The proposed distributed ledger, which the company says “may be a blockchain,” could be implemented to ensure that, “end users (maybe pharmaceutical plant operators) who purchase or otherwise receive parts…(have a way) of verifying that a replacement part manufactured in this way was produced using a correct build file, using correct manufacturing media, and on a properly configured additive manufacturing device.”
So, the system appears to be a way of ensuring that manufacturing models stored in the company’s database have optimal integrity so that the presence of “incorrect build files” in the data system does not result in creation of a faulty part that damage an “end user’s” manufacturing systems:
“A fault, failure, or non-standard condition at any step of the additive manufacturing process or with any material component of the produced part may result in a catastrophic failure of that part when installed in the industrial asset.”
Files would have to be digitally signed by their authors and the system would verify that that has happened before distributing the file
Models may also be “electronically signed by a private key associated with the additive manufacturing device.”
As well, the patent states that, “Validating the build file and the material identifier via the distributed ledger may include determining whether data indicating a contract between the author of the build file and the origin of the particular lot of manufacturing media exists within the distributed ledger.”

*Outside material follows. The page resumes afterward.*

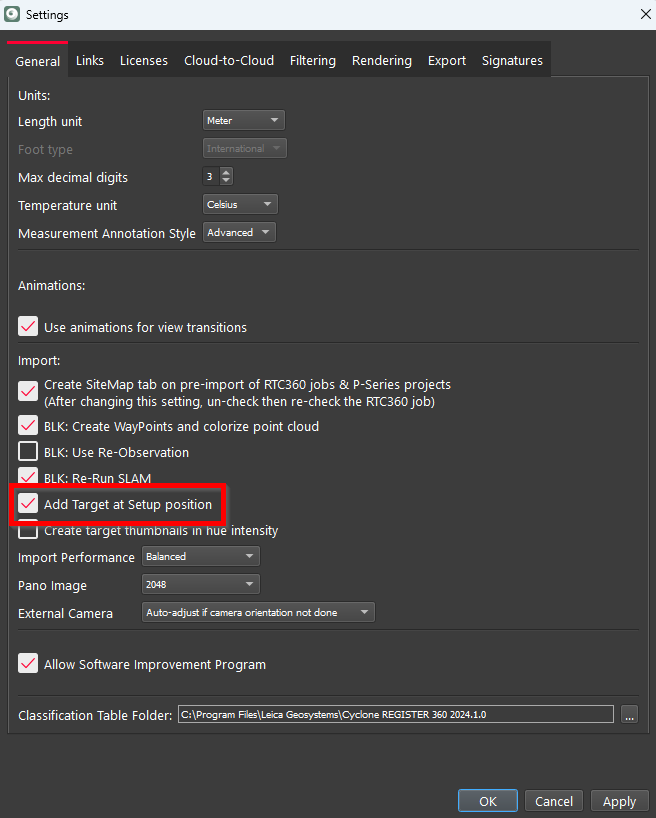This screenshot has width=656, height=818.
Task: Uncheck Add Target at Setup position
Action: [x=28, y=504]
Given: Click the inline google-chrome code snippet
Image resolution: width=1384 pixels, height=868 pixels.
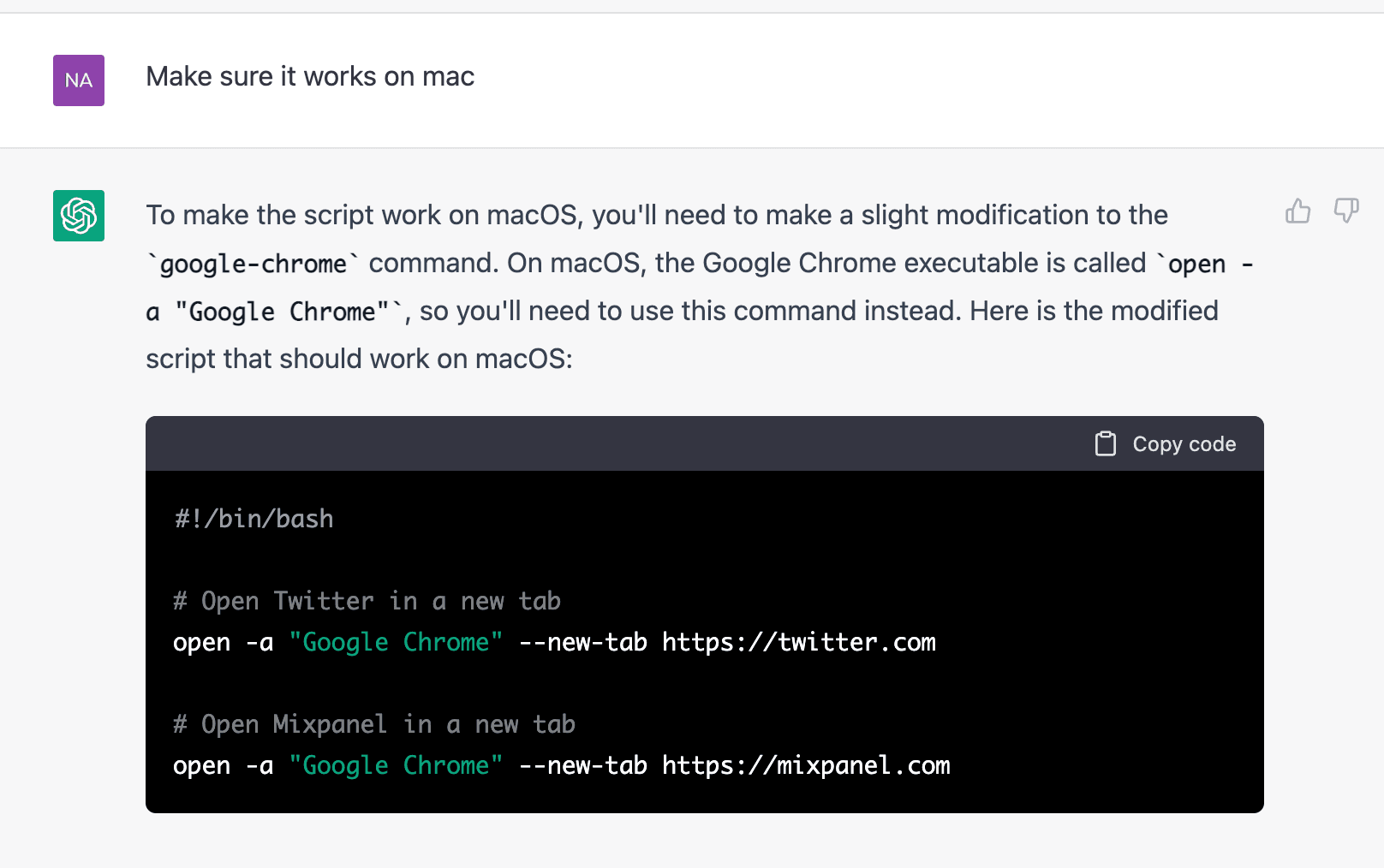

Quite frankly, the patent seems fairly broad and general. It will be interesting to track how such a system may or may not be implemented in Merck processes.
Crowdfund Insider last year reported that Merck was a member of the Enterprise Ethereum Alliance, a very large association of businesses looking into how the Ethereum blockchain or an Ethereum-style blockchain might aid business.
Ethereum has come under fire from technicians like Jimmy Song who claim the system is far too complex and ambitious to work.
Presently the Merck logo does not appear on the Ethereum Enterprise Alliance’s partner webpage, but there has been no broadly-distributed announcement that Merck has left the alliance.